Omneya Abdel Kawy (; born 15 August 1985, in Cairo) is a former professional squash player from Egypt.

Career
Omneya crowned a successful junior career in 2003 in her home city of Cairo when she became the first Egyptian woman to win a world junior title having won the 2003 World Junior Championship; she had previously been the runner up to Nicol David in 1999 and 2001. Such was already competing on the WISPA Tour during her mid teens.

She reached number seven in the world rankings early in 2005 and achieved match ball against world number one Rachael Grinham in the final of the Hurghada International in her home country, though she eventually lost the match. She also reached another two finals, in the Harrow, Greenwich Open and the Dayton Open, both in the United States, and finished as a runner up. Omneya then won the Marsh McLennan title by beating Vicky Botwright.

2006 saw Omneya avenge the Hurghada International loss the previous year when she turned the tables in a pulsating final to win the event in front of her home supporters. In 2007, she won the Dayton Open by beating Jaclyn Hawkes of New Zealand with a score of  9–5, 9–5, 3–9 and 9–5.

She became the first Egyptian woman to break into the world top 4 and was the first Egyptian woman to reach a world individual final at the 2010 Women's World Open Squash Championship. In 2012, she was part of the team that regained the world team title after winning a gold medal at the 2012 Women's World Team Squash Championships.

Saved entries

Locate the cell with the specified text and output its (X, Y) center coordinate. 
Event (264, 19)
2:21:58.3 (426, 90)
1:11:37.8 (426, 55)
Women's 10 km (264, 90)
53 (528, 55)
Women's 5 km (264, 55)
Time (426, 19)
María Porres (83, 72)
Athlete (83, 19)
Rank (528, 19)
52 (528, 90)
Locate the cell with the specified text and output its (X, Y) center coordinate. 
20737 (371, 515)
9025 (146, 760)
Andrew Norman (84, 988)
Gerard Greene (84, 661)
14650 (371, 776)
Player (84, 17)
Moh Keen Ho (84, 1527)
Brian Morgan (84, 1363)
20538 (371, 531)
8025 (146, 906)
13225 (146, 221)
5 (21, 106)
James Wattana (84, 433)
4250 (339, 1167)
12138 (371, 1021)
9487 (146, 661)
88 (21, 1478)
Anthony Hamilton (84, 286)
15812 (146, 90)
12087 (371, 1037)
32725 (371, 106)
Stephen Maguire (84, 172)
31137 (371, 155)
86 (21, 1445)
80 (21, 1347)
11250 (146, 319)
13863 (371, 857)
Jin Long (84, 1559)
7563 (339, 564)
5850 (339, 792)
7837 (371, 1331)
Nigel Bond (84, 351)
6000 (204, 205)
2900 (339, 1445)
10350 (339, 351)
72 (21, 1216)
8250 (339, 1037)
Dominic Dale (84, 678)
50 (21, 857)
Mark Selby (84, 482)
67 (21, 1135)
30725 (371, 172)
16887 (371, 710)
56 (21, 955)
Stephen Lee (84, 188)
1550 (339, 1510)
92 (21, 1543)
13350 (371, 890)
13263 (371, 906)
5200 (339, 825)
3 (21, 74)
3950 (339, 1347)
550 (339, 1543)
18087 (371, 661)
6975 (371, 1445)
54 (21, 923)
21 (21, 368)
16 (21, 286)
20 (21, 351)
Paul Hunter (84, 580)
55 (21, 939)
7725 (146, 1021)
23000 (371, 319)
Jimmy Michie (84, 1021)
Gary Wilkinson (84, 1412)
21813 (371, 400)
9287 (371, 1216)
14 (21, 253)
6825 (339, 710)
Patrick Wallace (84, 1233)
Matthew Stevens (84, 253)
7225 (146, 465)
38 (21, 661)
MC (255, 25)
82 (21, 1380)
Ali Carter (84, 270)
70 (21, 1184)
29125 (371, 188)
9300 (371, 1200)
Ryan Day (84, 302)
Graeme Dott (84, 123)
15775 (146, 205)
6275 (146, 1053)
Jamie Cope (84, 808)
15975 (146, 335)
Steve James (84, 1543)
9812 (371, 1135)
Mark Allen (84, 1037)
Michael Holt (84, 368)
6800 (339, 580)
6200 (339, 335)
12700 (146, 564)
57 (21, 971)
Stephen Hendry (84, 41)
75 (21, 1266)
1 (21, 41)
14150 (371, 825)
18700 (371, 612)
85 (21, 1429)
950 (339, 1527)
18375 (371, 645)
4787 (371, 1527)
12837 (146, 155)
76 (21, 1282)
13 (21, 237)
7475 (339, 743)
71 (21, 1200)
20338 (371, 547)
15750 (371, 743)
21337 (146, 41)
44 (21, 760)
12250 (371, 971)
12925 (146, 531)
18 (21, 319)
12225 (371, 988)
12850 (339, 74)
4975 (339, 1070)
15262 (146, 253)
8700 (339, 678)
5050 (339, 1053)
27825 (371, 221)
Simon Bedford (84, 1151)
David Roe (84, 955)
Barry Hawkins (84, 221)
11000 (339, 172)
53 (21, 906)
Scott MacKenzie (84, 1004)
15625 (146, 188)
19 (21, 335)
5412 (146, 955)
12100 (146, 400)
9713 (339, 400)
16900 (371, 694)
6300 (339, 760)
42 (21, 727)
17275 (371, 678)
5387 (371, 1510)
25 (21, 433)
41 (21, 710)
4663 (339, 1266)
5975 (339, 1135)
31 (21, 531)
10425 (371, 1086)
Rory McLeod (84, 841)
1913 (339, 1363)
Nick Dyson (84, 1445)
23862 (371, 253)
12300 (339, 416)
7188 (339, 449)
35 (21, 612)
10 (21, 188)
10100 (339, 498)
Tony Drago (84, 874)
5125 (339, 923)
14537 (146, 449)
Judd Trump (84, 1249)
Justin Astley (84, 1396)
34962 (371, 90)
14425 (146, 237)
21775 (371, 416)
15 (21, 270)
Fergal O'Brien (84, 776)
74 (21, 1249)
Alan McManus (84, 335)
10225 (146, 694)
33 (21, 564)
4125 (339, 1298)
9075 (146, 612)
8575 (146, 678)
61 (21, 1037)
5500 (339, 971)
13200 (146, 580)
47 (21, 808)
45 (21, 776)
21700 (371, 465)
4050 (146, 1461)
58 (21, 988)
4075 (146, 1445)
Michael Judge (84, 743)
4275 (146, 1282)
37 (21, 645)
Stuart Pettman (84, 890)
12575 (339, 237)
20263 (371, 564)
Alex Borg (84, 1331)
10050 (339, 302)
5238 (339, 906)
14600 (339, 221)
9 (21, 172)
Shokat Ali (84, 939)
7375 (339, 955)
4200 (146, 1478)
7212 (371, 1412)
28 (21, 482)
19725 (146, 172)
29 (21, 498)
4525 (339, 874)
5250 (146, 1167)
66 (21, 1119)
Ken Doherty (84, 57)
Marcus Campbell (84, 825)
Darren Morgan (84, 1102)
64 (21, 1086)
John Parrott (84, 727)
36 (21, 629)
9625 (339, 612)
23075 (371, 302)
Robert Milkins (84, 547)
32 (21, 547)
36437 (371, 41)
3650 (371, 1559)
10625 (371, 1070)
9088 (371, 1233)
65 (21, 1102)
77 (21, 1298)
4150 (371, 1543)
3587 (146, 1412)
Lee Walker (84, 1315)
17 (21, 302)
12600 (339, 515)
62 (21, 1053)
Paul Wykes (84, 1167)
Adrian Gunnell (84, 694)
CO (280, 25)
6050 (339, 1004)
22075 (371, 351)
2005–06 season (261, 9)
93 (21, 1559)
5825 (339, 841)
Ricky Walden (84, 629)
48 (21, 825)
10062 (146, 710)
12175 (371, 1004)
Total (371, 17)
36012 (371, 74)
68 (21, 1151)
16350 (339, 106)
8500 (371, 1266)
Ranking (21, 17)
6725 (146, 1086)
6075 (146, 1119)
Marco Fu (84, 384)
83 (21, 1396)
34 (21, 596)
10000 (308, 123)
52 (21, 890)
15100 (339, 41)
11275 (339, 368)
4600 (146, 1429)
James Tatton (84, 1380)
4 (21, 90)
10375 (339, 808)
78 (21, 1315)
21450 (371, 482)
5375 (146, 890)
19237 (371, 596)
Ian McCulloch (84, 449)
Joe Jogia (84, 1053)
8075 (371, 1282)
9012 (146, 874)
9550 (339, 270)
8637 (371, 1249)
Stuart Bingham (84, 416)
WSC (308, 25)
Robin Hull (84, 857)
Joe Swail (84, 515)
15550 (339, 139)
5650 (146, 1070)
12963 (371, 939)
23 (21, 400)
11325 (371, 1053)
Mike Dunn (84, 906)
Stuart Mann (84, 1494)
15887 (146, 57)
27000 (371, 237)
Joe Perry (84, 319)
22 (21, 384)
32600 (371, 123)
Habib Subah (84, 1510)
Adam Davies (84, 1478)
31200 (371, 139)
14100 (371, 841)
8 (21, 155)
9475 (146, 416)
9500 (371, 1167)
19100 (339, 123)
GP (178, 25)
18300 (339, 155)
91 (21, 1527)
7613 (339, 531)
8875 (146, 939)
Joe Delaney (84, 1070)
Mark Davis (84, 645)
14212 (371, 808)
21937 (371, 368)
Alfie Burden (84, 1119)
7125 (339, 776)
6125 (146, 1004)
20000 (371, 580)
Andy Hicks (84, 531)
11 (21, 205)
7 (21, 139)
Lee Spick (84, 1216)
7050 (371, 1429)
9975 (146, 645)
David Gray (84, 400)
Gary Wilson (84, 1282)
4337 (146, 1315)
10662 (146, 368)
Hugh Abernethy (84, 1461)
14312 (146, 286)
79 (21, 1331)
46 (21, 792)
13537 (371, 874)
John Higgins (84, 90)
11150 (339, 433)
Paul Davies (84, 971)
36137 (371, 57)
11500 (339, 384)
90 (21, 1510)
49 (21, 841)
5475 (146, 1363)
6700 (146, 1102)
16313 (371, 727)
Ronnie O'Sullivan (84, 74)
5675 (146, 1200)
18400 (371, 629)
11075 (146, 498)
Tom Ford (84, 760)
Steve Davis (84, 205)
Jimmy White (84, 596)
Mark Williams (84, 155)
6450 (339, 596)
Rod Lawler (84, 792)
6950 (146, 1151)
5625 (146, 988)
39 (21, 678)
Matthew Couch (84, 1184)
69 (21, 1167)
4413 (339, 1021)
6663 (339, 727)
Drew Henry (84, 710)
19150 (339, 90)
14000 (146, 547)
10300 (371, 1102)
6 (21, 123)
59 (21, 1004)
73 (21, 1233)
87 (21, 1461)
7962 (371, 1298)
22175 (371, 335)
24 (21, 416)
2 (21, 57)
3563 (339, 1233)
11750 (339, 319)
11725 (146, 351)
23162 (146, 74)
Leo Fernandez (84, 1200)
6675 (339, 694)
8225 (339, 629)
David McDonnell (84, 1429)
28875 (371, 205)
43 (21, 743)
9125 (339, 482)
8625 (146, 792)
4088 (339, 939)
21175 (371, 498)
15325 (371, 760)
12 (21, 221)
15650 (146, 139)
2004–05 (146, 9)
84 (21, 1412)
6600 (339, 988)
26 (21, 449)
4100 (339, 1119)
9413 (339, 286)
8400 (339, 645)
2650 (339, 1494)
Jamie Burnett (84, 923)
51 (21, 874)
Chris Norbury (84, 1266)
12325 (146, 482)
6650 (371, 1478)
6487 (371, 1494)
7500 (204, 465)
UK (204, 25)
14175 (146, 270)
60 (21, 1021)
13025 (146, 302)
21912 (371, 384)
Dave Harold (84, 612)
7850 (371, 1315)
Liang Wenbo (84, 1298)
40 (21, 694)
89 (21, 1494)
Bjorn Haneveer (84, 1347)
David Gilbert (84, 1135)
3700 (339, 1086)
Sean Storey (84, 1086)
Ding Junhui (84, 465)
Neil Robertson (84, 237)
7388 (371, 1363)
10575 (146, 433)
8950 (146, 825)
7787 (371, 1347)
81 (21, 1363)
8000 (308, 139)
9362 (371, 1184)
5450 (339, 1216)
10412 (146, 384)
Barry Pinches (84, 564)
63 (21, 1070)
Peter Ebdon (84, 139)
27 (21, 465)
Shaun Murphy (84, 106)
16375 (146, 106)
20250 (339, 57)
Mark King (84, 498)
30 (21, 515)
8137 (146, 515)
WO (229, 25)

What this exercise asks
**a)** Copy the passage of the Omneya Abdel Kawy profile that opens with the words containing "2006 saw Omneya" and closes with "Team Squash Championships.".
**b)** Answer these questions from the Omneya Abdel Kawy profile:
(i) In what year did she win the World Junior Championship?
(ii) Whom did she beat in the 2007 Dayton Open?
(iii) What world ranking did she reach early in 2005?
These rows were drawn from a different source.

Answers
**a)**
2006 saw Omneya avenge the Hurghada International loss the previous year when she turned the tables in a pulsating final to win the event in front of her home supporters. In 2007, she won the Dayton Open by beating Jaclyn Hawkes of New Zealand with a score of  9–5, 9–5, 3–9 and 9–5.

She became the first Egyptian woman to break into the world top 4 and was the first Egyptian woman to reach a world individual final at the 2010 Women's World Open Squash Championship. In 2012, she was part of the team that regained the world team title after winning a gold medal at the 2012 Women's World Team Squash Championships.

**b)**
(i) 2003
(ii) Jaclyn Hawkes of New Zealand
(iii) Number seven